Lama el-Amine artiste et réalisatrice libanaise. Photo tirée de son compte Instagram
Lama el-Amine, qui a été victime vendredi de propos racistes à l'Aéroport international de Beyrouth (AIB) de la part d’un agent de la Sûreté générale, a affirmé mardi que le chef de l'État Joseph Aoun « l'a contactée personnellement pour l'écouter et exprimer ses regrets suite à l'incident ».
« Le président Joseph Aoun m’a appelée personnellement pour exprimer ses regrets concernant ce qui m’est arrivé. Il m’a assuré que d’autres mesures seraient prises et qu’elles s’étendraient à l’ensemble des institutions publiques », a-t-elle fait savoir dans une vidéo partagée sur son compte Instagram.
Selon Lama el-Amine, Joseph Aoun aurait insisté sur le fait que « de tels incidents ne doivent plus jamais se reproduire et que chaque personne mérite d’être traitée avec dignité et respect ». « Je lui ai demandé s’il existait une loi qui protège les Libanais contre le racisme. Il m’a répondu que non, mais j’ai insisté sur le fait qu’une telle loi était nécessaire », a-t-elle précisé. Elle a également exprimé le souhait de rencontrer le chef de l’État en personne une fois de retour au Liban, afin de s’entretenir avec lui au sujet du système de la kafala.

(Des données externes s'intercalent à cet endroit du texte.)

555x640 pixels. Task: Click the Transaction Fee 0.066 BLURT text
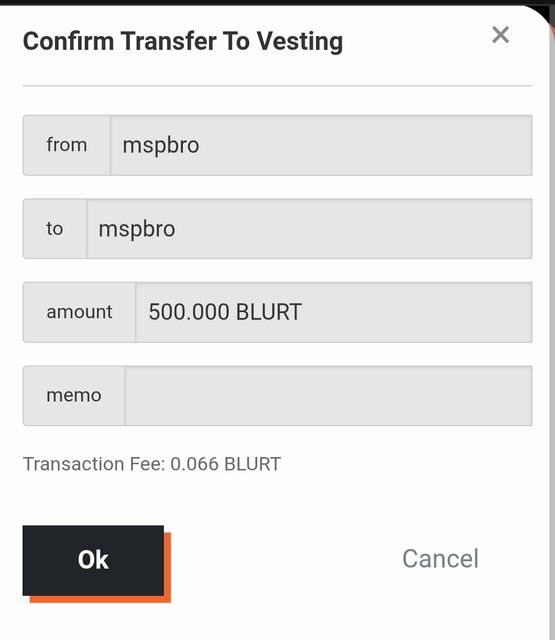pos(152,464)
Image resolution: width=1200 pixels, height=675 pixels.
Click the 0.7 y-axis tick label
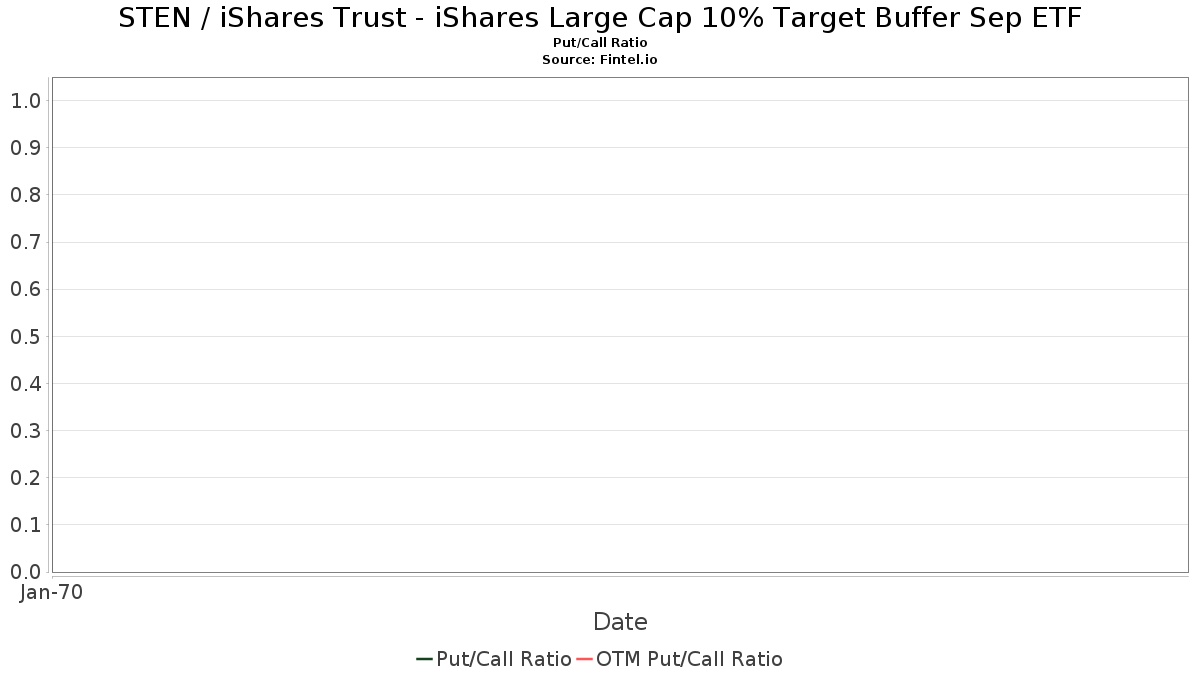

Toujours sur Instagram, Lama el-Amine, artiste et réalisatrice libanaise dont la mère est d’origine africaine, avait dénoncé vendredi une expérience « raciste » à l'aéroport. Elle y raconte qu’en faisant la queue pour faire tamponner son passeport, un agent lui aurait crié dessus sur un ton « fort, vulgaire et dégradant » : « Eh ! toi, l’Éthiopienne ! Tu es dans la mauvaise file ! »
Jointe vendredi par L’Orient-Le Jour, Lama el-Amine avait regretté qu’« aucun responsable politique » ne l’ait encore contactée. Elle espérait alors que son message parviendrait au président de la République et exigeait des excuses officielles, tout en appelant à l’adoption d’une loi au Liban contre la discrimination et le racisme.
Hier, soit quatre jours après l'incident, la Sûreté générale nous a annoncé avoir pris des « mesures disciplinaires appropriées » à l’encontre de l'agent concerné. Lama el-Amine s'en est aussitôt félicitée. « Ma voix a été entendue. Merci à tous ceux qui se sont tenus à mes côtés. Je suis reconnaissante à la Sûreté générale qui a immédiatement réagi », a-t-elle écrit sur Instagram.
« Aujourd’hui marque une première étape importante. Je célèbre ce moment avec toutes les personnes qui ont souffert de discrimination, d’oppression ou de racisme. Aux Libanais, je dis : nous sommes une nation qui aime la vie, étendons cet esprit pour inclure tout le monde. Nous savons ce qu’est la souffrance, car nous l’avons vécue, à travers la guerre, les pertes et les épreuves. Il est temps de faire place à la justice et à la dignité pour tous », a-t-elle conclu dans son message publié sur le réseau social.